▸ **Stored data**
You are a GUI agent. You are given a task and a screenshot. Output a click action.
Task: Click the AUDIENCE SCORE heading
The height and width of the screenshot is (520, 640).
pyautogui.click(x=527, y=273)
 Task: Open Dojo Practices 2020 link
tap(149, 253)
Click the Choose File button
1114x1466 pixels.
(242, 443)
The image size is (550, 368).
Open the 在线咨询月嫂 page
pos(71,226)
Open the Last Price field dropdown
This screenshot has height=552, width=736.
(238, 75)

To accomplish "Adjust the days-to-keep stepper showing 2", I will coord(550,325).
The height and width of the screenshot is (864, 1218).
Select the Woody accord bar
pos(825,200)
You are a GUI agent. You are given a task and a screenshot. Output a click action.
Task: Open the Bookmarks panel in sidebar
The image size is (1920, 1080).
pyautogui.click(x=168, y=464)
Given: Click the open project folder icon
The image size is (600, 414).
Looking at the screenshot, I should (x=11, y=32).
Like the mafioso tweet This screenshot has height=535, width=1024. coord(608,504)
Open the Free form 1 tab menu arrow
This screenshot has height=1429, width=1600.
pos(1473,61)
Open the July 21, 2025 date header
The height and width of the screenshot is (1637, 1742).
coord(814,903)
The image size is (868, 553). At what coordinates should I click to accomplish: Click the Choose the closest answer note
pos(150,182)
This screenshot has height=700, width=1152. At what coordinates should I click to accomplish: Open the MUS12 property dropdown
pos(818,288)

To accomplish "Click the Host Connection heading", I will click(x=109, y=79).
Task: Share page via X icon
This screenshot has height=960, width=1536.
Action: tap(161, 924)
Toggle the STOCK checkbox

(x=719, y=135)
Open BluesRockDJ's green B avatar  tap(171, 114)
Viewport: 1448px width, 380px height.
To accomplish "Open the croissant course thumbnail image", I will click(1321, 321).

▸ **ASSIGNMENT**
Reproduce the entries above exactly, starting at their first line and finishing with the line that contains "Open the Last Price field dropdown".

▸ **THE ANSWER**
You are a GUI agent. You are given a task and a screenshot. Output a click action.
Task: Click the AUDIENCE SCORE heading
The height and width of the screenshot is (520, 640).
pyautogui.click(x=527, y=273)
 Task: Open Dojo Practices 2020 link
tap(149, 253)
Click the Choose File button
1114x1466 pixels.
(242, 443)
The image size is (550, 368).
Open the 在线咨询月嫂 page
pos(71,226)
Open the Last Price field dropdown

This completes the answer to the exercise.